* **Given task 1**
Locate every line in the rows below that contains the string "remote", matching case exactly.

* **Text excerpt**
[BEGIN]

This year, I will mostly be writing 12 books in 12 months.
If I say it with enough confidence people tend to believe me, stopping merely to ask, “but when will you find the time?”
“It only takes me about an hour to write a thousand words,” I tell them cheerfully, “so all I need to do is spend a couple of hours on it a day. I can get most of it done on my commute to work!”
Last November, when I joined in with National Novel Writing Month, this statement was completely true. At that point I had a daily commute that lasted an hour each way, so I sat on the bus of a morning and diligently tapped out a tale of romance, subterfuge and libraries on my trusty iPhone. I even reached the 50, 000 word target two days early.
January 2011 is proving slightly different, for a variety of not particularly interesting reasons. The main one is that I haven’t had any work from my temp agency; the upshot being that I’ve been free to work on book one all day and every day. Naturally this has resulted in more procrastination than a student with exams looming, yet I still can’t beat my flat mate at Bejeweled Blitz. I think she cheats.

[END]

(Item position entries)
[BEGIN]

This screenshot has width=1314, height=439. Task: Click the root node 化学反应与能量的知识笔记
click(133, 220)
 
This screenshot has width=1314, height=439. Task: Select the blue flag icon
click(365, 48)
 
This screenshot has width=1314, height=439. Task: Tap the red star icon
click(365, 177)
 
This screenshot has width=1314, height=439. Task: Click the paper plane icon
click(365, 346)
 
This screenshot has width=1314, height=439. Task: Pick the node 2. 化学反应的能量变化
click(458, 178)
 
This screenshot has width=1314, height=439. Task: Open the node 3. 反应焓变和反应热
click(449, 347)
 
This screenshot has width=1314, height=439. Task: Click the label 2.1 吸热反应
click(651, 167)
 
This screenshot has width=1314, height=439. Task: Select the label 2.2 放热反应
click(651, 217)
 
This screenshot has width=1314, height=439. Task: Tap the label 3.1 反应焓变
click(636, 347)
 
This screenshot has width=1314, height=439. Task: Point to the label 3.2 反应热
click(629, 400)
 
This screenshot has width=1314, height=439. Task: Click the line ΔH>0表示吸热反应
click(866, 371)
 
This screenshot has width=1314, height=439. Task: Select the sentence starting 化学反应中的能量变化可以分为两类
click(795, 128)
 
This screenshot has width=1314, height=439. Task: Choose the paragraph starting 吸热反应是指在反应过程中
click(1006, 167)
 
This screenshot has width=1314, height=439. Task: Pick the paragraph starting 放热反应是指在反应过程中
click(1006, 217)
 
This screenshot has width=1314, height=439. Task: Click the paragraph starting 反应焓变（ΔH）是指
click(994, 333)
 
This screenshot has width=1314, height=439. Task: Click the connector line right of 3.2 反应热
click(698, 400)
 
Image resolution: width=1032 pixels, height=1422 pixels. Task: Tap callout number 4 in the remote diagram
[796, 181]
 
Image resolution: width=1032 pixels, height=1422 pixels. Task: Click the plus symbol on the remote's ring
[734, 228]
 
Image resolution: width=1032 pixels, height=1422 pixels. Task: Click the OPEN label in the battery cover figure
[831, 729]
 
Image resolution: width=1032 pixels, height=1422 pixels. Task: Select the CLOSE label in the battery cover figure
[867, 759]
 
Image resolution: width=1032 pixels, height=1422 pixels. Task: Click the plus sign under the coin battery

[END]

* **Given task 2**
Write out everything in the post on writing twelve books in twelve months from "This year, I" down to "two days early.".

* **Right answer 1**
Image resolution: width=1032 pixels, height=1422 pixels. Task: Tap callout number 4 in the remote diagram
Image resolution: width=1032 pixels, height=1422 pixels. Task: Click the plus symbol on the remote's ring

* **Right answer 2**
This year, I will mostly be writing 12 books in 12 months.
If I say it with enough confidence people tend to believe me, stopping merely to ask, “but when will you find the time?”
“It only takes me about an hour to write a thousand words,” I tell them cheerfully, “so all I need to do is spend a couple of hours on it a day. I can get most of it done on my commute to work!”
Last November, when I joined in with National Novel Writing Month, this statement was completely true. At that point I had a daily commute that lasted an hour each way, so I sat on the bus of a morning and diligently tapped out a tale of romance, subterfuge and libraries on my trusty iPhone. I even reached the 50, 000 word target two days early.